Detalhes do exercício: Transcreva, da notícia abaixo sobre a crise política em Reginópolis, o trecho que vai de "Ricardo Santana" a "presidente da República.".

Trecho fornecido:
........

Regional

Reginópolis vive nova crise política

Ricardo Santana
| Tempo de leitura: 2 min

Reginópolis - Certamente, este ano não sairá da lembrança de quem acompanha e vive a política de Reginópolis (70 quilômetros de Bauru). Os adversários políticos do atual prefeito Adécio Guandalin (PTB) aguardam para amanhã sua cassação pelo Tribunal Regional Eleitoral (TRE) por infidelidade partidária. Ele trocou o PPS pelo PTB.

A ação de perda de mandato foi apresentada pelo PPS de Reginópolis com base na resolução do Tribunal Superior Eleitoral (TSE), que definiu as regras sobre a fidelidade partidária. Pelas regras do TSE, estão sujeitos à perda de mandato os políticos que trocaram de legenda após 27 de março nos cargos proporcionais - deputados estaduais, deputados federais e vereadores - ou 16 de outubro nos cargos majoritários - prefeitos, governadores, senadores e presidente da República.

........

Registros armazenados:
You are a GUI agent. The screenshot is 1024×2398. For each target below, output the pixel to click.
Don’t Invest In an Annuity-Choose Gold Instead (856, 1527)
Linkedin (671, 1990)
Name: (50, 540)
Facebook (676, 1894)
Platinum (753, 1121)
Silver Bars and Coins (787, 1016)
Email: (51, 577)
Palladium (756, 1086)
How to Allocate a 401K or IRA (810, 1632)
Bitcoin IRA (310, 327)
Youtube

........

Espaço para resposta:
Ricardo Santana
| Tempo de leitura: 2 min

Reginópolis - Certamente, este ano não sairá da lembrança de quem acompanha e vive a política de Reginópolis (70 quilômetros de Bauru). Os adversários políticos do atual prefeito Adécio Guandalin (PTB) aguardam para amanhã sua cassação pelo Tribunal Regional Eleitoral (TRE) por infidelidade partidária. Ele trocou o PPS pelo PTB.

A ação de perda de mandato foi apresentada pelo PPS de Reginópolis com base na resolução do Tribunal Superior Eleitoral (TSE), que definiu as regras sobre a fidelidade partidária. Pelas regras do TSE, estão sujeitos à perda de mandato os políticos que trocaram de legenda após 27 de março nos cargos proporcionais - deputados estaduais, deputados federais e vereadores - ou 16 de outubro nos cargos majoritários - prefeitos, governadores, senadores e presidente da República.